Omega 3 fatty acids for maintenance of remission in ulcerative colitis

Fish oil contains omega 3 fatty acids that may be beneficial in reducing inflammation, such as seen in the bowel of ulcerative colitis patients. Randomized placebo-controlled studies that evaluated the effect of daily intake of omega-3 fatty acids to maintain remission in ulcerative colitis were reviewed. Three studies were included of which none reported a reduction in the rate of disease relapse in comparison with placebo. When the studies were pooled for meta-analysis there was no benefit for omega 3 fatty acids. There were no serious side effects in any of the studies. None of the studies used enteric coated capsules which allow release of the fish oil in the small bowel.

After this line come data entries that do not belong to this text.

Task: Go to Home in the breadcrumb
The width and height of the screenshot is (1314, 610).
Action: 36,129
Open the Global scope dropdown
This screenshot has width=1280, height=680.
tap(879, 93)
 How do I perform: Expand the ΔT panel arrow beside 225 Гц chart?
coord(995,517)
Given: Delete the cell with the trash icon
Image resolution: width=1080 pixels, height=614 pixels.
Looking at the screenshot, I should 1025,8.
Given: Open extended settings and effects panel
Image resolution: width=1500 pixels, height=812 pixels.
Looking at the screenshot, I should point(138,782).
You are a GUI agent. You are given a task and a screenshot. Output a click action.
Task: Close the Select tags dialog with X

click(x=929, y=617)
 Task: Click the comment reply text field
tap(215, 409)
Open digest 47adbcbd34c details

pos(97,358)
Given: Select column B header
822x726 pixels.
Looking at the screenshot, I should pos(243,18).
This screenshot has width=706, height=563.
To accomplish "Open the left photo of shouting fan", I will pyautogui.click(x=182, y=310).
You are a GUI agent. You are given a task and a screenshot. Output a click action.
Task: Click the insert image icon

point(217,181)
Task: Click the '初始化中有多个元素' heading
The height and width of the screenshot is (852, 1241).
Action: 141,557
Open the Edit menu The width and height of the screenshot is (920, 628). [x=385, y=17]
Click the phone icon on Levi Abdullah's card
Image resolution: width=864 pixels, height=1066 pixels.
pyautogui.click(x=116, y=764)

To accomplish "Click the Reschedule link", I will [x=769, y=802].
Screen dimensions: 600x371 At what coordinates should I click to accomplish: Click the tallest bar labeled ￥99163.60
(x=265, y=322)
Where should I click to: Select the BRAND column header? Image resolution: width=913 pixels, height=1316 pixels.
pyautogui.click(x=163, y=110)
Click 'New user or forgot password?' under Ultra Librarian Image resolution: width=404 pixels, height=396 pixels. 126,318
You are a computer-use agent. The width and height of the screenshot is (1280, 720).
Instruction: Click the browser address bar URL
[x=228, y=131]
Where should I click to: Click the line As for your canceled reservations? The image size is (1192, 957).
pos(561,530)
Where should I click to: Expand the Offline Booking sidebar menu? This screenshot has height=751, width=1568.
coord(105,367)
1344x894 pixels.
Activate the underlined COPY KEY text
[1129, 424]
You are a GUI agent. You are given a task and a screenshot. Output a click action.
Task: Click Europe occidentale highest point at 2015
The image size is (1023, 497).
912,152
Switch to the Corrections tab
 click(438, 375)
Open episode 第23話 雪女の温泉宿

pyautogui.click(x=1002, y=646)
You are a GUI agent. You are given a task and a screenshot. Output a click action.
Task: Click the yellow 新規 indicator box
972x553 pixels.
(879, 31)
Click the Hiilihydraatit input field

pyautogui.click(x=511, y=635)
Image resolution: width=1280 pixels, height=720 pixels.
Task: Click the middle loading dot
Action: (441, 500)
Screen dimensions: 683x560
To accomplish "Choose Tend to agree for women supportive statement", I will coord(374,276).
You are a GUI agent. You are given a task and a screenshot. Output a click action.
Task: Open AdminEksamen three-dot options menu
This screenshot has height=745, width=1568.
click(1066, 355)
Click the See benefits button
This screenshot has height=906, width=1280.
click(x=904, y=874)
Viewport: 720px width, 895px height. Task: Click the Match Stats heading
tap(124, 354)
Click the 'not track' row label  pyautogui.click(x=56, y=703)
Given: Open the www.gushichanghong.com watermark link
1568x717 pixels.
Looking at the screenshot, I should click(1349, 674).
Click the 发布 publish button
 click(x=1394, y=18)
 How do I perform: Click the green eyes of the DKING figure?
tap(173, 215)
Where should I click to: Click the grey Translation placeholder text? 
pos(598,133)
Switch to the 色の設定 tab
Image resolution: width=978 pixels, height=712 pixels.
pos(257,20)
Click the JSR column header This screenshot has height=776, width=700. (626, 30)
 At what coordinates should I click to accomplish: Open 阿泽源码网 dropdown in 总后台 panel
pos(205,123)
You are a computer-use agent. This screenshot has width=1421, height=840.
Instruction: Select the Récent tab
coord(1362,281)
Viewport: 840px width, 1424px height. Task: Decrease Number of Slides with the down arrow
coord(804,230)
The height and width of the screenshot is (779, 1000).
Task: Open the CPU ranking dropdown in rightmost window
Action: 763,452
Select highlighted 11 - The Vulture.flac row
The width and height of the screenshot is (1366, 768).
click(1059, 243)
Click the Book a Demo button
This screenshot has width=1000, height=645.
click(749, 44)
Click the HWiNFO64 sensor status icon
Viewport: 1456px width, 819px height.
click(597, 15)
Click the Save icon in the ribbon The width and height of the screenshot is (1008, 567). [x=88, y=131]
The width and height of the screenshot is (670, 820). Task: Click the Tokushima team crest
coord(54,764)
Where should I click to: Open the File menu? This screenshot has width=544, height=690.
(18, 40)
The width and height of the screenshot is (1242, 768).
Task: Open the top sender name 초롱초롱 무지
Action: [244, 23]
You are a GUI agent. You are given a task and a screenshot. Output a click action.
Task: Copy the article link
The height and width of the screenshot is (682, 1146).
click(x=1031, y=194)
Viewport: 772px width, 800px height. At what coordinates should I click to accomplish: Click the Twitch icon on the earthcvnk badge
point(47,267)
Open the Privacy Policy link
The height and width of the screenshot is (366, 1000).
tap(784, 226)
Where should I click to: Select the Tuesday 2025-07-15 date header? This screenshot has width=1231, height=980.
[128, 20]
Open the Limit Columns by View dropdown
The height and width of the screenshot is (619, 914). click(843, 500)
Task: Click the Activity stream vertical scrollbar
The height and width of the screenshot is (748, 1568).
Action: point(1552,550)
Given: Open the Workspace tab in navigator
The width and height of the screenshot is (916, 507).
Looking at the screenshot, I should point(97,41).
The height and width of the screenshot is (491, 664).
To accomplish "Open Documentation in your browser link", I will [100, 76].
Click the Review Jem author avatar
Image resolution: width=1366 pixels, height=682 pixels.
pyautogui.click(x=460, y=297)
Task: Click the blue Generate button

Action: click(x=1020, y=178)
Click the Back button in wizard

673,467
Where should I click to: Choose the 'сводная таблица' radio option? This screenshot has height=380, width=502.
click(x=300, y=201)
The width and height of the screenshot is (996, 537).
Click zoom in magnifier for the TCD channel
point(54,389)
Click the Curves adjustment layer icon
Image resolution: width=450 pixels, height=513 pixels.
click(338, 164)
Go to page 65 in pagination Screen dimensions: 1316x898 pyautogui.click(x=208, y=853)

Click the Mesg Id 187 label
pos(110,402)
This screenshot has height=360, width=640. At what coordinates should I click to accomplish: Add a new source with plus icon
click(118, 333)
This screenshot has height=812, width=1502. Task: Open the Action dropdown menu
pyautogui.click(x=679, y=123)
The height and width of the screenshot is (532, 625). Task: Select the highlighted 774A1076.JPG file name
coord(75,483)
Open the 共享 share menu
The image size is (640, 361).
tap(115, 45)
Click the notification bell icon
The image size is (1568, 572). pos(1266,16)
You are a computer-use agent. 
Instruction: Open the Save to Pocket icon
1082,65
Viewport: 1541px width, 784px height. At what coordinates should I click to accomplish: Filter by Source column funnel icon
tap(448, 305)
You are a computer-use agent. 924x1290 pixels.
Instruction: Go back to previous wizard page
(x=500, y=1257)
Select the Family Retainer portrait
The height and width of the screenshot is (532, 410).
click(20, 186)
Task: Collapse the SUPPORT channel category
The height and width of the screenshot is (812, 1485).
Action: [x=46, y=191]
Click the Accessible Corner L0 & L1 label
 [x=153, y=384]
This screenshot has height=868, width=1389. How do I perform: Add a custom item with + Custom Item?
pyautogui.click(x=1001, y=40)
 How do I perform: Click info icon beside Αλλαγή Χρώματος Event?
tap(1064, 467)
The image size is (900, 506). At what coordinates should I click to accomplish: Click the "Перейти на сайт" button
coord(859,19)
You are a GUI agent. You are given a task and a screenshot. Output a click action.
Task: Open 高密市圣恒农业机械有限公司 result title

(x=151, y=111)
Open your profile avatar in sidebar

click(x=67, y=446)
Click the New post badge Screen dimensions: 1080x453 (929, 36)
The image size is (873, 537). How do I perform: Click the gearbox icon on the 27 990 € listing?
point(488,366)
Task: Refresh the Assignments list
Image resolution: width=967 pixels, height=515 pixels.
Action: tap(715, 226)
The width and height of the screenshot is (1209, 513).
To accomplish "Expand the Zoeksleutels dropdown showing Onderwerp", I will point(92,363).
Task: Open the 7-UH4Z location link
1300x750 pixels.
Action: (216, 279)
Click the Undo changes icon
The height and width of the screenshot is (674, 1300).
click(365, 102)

Non-enteric coated omega-3 fatty acids (fish oil) seem safe but ineffective for maintaining remission in ulcerative colitis. Further studies of enteric coated capsules may be justified.

Authors' conclusions: 

No evidence was found that supports the use of omega 3 fatty acids for maintenance of remission in UC. Further studies using enteric coated capsules may be justified.

Read the full abstract...

Omega-3 fatty acids (n-3, fish oil) have been shown to have anti-inflammatory properties. Therefore, n-3 therapy may be beneficial in chronic inflammatory disorders such as ulcerative colitis.


To systematically review the efficacy and safety of n-3 for maintaining remission in ulcerative colitis (UC).

Search strategy: 

The following databases were searched from their inception without language restriction: Cochrane Central Register of Controlled Trials, MEDLINE, EMBASE, Healthstar, PubMed, and ACP journal club. Experts were contacted for unpublished data.

Selection criteria: 

Randomized placebo-controlled trials (RCT) of fish oil for maintenance of remission in UC were included. Studies must have enrolled patients (of any age group) who were in remission at the time of recruitment, and were followed for at least six months. The intervention must have been fish oil given in pre-defined dosage. Co-interventions were allowed only if they were balanced between the study groups. The primary outcome was relapse rate and the secondary outcome was frequency of adverse events. Other outcomes to assess efficacy were change in disease activity scores and time to first relapse.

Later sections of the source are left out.